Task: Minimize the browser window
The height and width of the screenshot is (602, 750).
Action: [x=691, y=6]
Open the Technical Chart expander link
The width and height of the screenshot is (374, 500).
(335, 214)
------------------------------
## AIM
Count the lines above that contain the word "width", with uppercase and lowercase letters matching. Reply with the number only.

## RESPONSE FOR THIS EXERCISE
2